───── DATASET EXTRACT

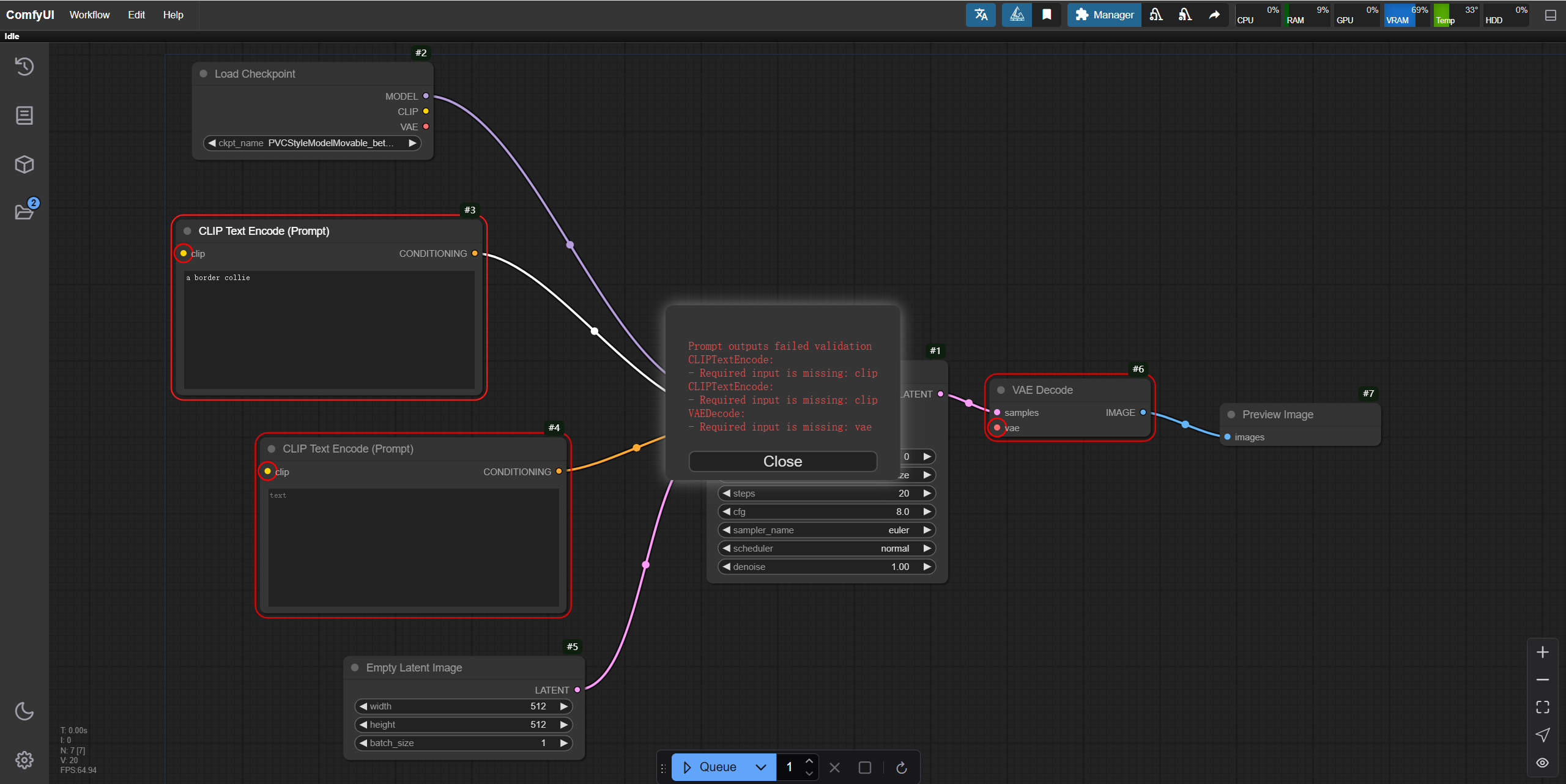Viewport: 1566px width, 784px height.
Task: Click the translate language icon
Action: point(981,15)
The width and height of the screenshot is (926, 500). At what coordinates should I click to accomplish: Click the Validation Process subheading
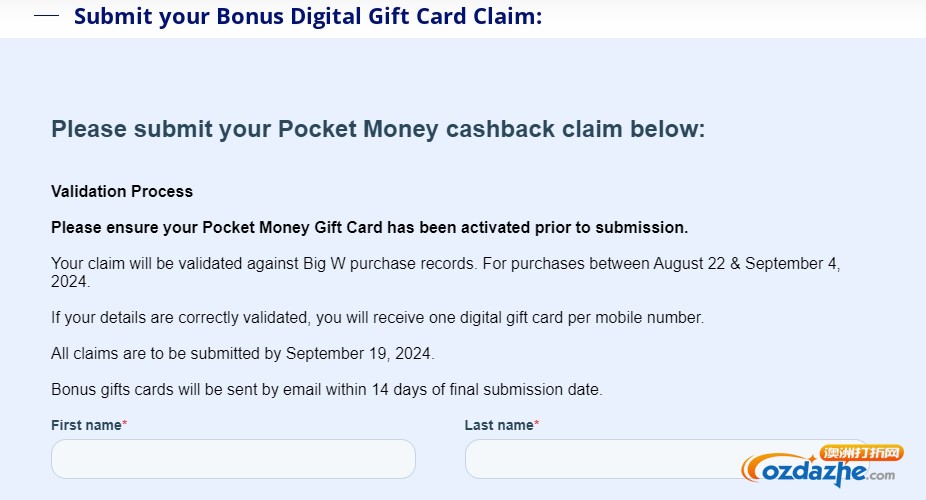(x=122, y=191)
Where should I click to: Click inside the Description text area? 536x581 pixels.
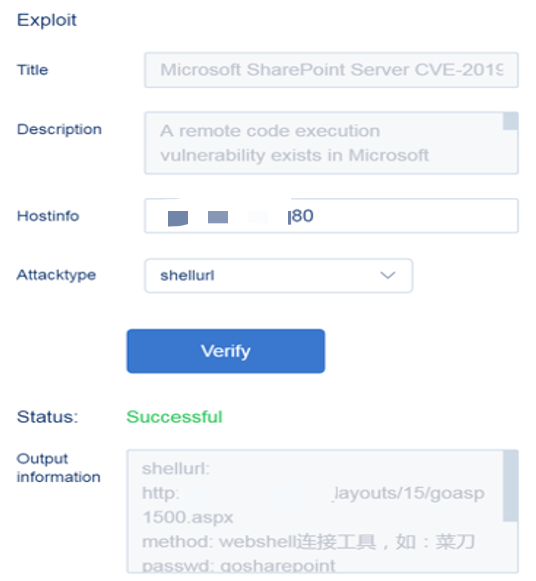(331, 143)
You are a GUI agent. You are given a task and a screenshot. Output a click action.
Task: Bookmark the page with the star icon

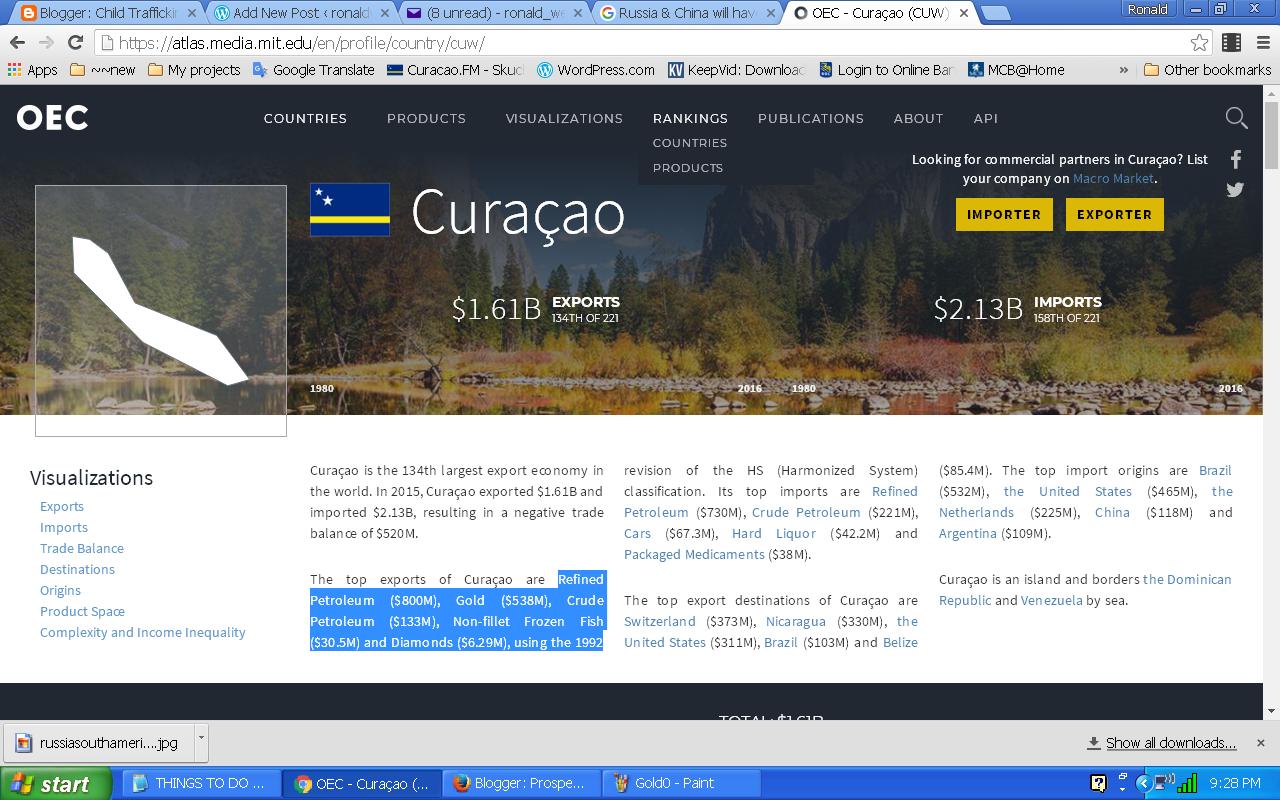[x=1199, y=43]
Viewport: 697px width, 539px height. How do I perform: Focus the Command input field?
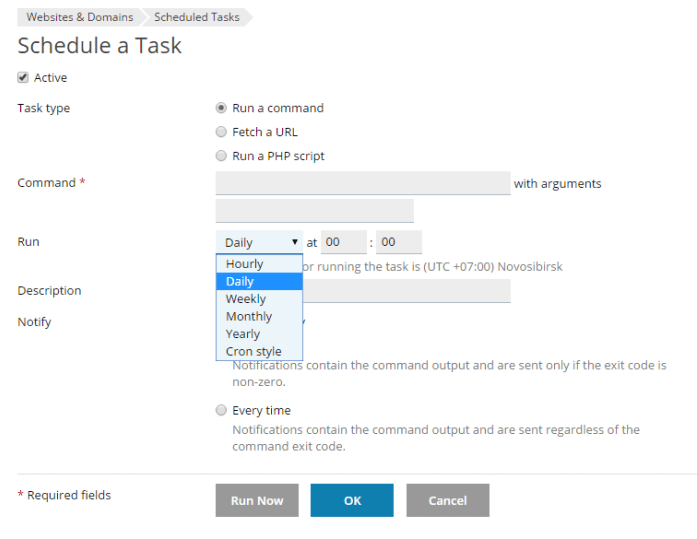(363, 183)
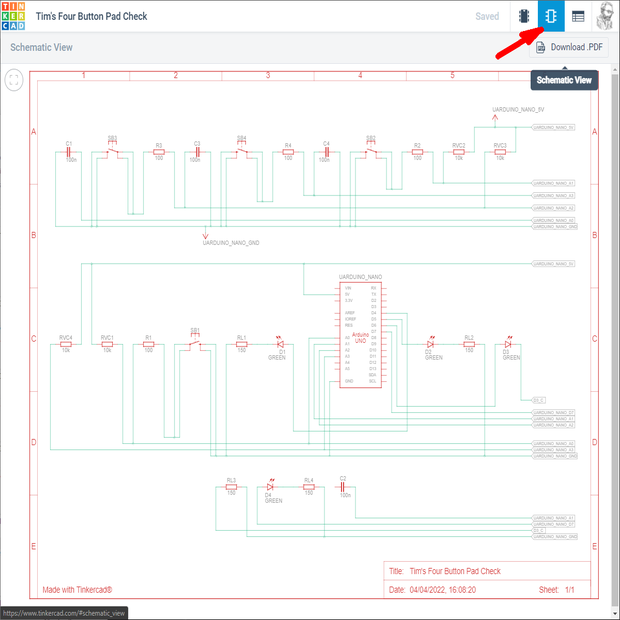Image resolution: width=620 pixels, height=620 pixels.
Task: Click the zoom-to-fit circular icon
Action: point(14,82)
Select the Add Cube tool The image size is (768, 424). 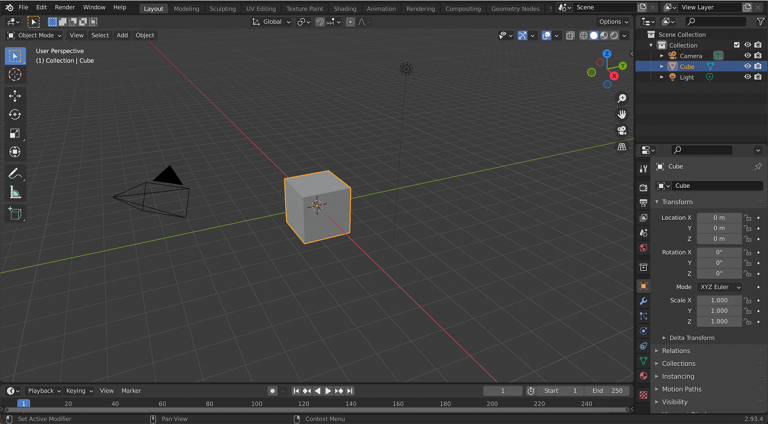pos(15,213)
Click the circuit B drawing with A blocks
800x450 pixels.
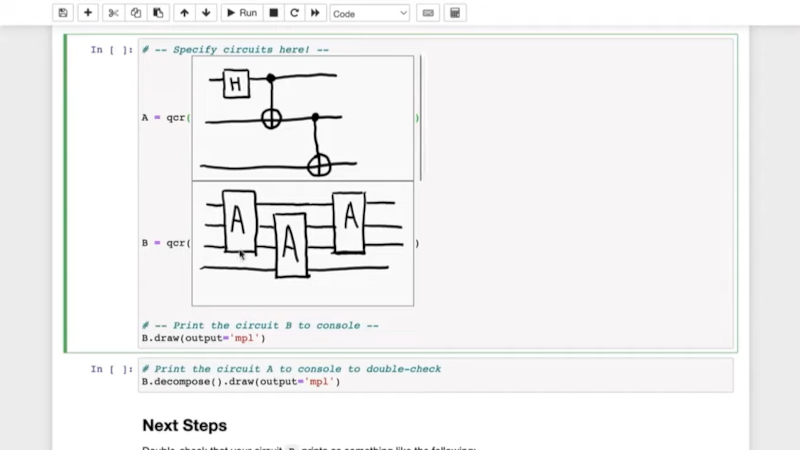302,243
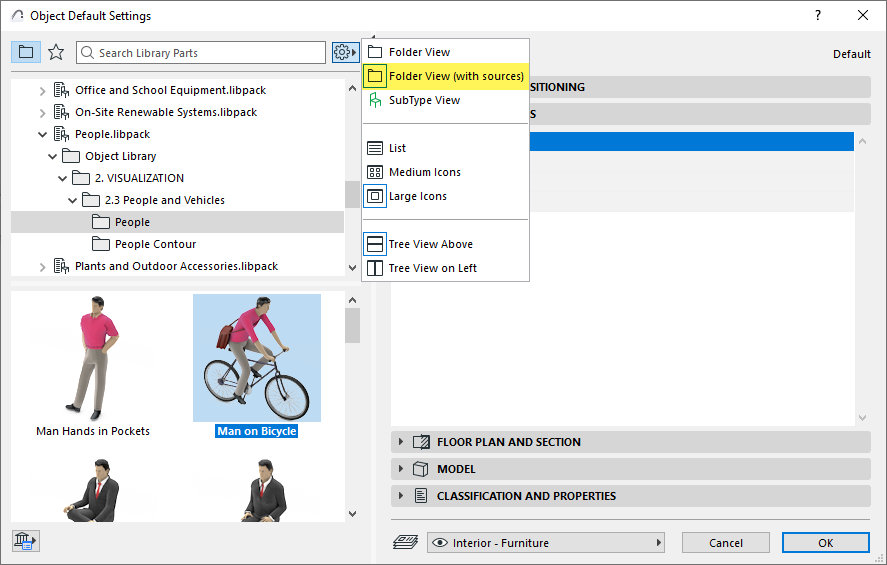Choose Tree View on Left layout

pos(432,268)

──────────

**TASK**
Reproduce the data from the line containing "Click the circuit B drawing with A blocks" through the end, replacing "drawing" with "diagram" and keeping everything else unchanged. Omit the pictures from your output.

**CORRECT RESULT**
Click the circuit B diagram with A blocks
800x450 pixels.
302,243
Choose Tree View on Left layout

pos(432,268)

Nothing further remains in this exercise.